She is a plaintiff in the lawsuit challenging the Obama administration's restrictions about who can purchase the emergency contraceptives.

Both sides were back in federal court Tuesday. The government is trying to prevent a judge's ruling in the case from taking effect.

Judge Edward Korman decided last month that any woman or girl should be able to purchase Plan B over-the-counter.

There has been debate about whether girls should be allowed to purchase emergency contraceptives at all without a prescription.

The administration recently decided to allow girls as young as 15 to buy the pill, but lowering the age limit is doing little to appease the judge, who noted repeatedly that women and girls will have to show ID to make the purchase.

Inside the courtroom, the judge aggressively questioned the government's lawyer, and he seemed frustrated by the responses he was getting. At various points, he pounded on the table and shook his finger at the attorney.

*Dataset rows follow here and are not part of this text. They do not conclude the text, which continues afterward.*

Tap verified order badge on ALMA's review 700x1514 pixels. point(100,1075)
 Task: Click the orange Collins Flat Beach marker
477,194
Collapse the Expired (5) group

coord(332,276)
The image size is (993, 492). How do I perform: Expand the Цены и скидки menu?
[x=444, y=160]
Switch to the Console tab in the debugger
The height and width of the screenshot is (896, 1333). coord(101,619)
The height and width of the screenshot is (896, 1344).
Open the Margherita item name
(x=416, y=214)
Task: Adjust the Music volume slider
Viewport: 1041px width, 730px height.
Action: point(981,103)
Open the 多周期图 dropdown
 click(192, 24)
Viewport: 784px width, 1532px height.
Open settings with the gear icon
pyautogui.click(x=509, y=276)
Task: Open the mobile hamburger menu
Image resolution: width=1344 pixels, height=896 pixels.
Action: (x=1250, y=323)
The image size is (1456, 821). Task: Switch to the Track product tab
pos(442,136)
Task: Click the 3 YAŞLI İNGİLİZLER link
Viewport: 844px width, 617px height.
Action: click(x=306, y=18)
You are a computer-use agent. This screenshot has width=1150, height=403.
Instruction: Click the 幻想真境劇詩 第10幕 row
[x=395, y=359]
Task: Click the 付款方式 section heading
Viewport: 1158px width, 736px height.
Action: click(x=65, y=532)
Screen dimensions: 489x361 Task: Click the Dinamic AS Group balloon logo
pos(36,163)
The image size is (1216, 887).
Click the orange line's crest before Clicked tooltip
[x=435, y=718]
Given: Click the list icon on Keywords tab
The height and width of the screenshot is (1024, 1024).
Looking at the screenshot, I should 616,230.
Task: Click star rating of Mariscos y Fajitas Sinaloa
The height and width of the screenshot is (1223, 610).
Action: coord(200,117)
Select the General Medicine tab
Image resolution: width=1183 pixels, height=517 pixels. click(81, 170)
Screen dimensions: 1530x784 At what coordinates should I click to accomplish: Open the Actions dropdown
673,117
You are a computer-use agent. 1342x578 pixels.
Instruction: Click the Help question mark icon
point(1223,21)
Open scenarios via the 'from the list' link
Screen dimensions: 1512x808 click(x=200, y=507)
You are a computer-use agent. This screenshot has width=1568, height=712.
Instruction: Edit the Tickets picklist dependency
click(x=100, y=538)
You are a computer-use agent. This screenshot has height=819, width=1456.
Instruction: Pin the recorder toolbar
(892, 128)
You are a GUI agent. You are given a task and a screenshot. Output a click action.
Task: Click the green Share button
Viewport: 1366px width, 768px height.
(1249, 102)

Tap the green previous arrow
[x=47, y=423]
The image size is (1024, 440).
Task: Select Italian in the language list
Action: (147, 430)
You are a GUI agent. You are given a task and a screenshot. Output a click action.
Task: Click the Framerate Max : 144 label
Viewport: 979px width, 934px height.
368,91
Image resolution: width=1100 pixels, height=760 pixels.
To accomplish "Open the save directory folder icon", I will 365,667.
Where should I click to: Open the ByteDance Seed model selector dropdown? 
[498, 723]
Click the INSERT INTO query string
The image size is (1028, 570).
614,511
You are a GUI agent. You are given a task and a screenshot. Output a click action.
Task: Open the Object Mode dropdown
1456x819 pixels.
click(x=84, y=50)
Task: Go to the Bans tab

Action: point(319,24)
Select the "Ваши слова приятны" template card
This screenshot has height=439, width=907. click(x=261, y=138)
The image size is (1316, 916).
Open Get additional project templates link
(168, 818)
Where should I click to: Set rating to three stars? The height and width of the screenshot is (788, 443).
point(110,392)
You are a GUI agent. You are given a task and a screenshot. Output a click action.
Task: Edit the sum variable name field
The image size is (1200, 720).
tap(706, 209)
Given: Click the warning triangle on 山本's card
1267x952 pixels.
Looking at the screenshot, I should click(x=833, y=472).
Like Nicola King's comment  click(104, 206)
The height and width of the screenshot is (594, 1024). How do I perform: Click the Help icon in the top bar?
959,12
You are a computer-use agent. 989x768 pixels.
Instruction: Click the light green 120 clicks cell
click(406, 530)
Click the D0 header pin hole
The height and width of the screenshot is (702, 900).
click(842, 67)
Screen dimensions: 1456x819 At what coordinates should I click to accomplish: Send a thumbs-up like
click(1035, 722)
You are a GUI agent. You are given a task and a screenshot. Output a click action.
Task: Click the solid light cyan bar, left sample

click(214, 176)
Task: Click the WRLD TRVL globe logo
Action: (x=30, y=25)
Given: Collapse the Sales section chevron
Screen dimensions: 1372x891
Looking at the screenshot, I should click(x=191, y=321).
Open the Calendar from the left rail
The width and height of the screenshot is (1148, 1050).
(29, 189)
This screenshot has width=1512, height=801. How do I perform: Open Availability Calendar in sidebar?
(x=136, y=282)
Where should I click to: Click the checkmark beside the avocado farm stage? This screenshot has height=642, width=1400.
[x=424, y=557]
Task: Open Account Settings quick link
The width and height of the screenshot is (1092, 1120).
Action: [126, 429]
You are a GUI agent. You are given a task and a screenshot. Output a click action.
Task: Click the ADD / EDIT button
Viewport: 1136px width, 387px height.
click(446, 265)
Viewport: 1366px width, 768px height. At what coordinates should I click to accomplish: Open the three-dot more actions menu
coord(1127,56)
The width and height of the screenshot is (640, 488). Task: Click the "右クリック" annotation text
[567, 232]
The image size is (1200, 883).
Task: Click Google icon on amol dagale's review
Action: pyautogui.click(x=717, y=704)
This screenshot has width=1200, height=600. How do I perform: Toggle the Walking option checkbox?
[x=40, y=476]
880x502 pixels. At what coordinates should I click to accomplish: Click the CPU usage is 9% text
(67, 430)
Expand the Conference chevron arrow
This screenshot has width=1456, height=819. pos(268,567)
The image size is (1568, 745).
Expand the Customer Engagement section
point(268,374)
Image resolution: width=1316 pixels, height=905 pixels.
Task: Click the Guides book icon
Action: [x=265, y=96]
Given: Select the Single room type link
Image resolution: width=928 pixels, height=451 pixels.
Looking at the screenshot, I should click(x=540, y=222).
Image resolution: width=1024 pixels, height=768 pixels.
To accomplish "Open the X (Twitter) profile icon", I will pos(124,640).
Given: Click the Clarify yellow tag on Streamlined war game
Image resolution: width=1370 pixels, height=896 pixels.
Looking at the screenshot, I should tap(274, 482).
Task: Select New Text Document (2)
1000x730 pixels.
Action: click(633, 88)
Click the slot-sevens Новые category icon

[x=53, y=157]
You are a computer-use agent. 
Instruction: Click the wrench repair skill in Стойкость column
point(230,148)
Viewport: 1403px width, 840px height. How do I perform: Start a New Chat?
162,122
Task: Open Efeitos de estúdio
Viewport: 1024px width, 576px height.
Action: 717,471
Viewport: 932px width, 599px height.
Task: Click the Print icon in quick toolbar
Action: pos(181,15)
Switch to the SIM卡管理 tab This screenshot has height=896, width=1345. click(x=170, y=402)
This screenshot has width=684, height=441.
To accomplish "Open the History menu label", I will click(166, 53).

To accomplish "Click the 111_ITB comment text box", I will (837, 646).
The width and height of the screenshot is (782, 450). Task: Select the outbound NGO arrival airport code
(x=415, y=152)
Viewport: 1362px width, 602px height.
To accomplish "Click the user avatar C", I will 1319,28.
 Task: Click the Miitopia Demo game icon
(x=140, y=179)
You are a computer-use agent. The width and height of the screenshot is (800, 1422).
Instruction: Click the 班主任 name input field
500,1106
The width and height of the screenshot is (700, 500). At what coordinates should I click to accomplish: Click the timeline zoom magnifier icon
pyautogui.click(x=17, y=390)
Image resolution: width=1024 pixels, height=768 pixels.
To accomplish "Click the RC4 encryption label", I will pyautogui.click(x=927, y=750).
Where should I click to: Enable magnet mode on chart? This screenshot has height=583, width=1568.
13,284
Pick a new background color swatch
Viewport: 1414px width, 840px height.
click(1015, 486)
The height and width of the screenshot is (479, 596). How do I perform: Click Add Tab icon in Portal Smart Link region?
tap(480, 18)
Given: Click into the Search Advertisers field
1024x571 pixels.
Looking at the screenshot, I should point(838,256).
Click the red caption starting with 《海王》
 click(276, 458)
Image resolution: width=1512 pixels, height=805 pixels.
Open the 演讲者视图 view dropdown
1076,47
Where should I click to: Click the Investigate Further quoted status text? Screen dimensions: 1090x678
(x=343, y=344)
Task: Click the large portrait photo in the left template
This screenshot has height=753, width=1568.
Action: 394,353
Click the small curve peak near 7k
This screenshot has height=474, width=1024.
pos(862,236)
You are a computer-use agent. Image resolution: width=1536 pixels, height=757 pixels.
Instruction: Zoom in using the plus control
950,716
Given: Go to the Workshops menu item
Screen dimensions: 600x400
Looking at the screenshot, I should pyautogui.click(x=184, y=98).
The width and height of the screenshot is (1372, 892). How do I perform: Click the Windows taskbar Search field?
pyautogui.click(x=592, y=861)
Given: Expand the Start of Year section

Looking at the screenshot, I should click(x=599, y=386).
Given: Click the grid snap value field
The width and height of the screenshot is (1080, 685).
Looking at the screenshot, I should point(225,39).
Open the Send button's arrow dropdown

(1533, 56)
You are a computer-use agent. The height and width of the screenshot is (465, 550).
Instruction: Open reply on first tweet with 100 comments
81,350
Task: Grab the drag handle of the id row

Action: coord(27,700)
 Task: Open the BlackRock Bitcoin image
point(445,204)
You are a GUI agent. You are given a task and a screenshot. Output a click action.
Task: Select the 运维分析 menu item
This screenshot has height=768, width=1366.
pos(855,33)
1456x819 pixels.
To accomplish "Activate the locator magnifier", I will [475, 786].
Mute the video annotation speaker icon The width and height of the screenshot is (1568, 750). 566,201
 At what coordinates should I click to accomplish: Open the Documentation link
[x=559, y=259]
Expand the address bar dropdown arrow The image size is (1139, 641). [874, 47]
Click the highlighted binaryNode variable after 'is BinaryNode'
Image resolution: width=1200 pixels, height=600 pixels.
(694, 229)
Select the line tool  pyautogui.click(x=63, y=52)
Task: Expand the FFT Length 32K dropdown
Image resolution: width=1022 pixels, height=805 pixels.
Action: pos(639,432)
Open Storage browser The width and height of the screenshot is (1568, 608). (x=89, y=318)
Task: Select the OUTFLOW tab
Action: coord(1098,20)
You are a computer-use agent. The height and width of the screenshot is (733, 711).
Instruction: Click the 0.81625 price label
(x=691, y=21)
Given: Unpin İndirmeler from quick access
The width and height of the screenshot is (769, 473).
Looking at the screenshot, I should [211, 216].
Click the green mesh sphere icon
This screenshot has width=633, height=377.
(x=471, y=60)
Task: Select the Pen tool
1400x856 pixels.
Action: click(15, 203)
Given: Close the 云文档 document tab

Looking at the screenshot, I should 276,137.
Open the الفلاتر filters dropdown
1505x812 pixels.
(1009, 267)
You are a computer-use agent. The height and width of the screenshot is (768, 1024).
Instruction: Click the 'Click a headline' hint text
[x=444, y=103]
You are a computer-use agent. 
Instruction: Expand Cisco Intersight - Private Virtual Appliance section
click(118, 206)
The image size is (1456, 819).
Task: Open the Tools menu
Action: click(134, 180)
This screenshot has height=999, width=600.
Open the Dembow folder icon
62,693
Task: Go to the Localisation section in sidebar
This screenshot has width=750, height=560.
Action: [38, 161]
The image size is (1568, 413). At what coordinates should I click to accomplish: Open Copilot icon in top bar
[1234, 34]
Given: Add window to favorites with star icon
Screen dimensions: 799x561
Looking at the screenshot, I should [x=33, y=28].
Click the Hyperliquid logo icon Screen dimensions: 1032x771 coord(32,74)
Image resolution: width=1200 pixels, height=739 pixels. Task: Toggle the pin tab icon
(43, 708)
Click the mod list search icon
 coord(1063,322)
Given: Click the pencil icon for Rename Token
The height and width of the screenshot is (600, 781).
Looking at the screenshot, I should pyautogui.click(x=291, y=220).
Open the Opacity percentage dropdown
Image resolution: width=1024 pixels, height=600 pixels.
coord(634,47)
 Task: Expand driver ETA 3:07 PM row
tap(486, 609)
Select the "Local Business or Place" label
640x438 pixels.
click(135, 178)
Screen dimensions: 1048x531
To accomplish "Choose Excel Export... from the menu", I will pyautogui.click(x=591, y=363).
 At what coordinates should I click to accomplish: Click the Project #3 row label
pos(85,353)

The judge said the government's restrictions will harm certain groups of people who may not possess an ID.

He said: "You are basically disadvantaging poor people, young people and African-Americans...That is the policy of the Obama administration?"

"I think the judge's language reflects his frustration and, frankly, his disbelief at what he sees as the ongoing bad-faith conduct by the government and ongoing political maneuvering to deny women access to this product," said Janet Crepps of the Center for Reproductive Rights.

The judge is expected to issue a ruling by the end of the week.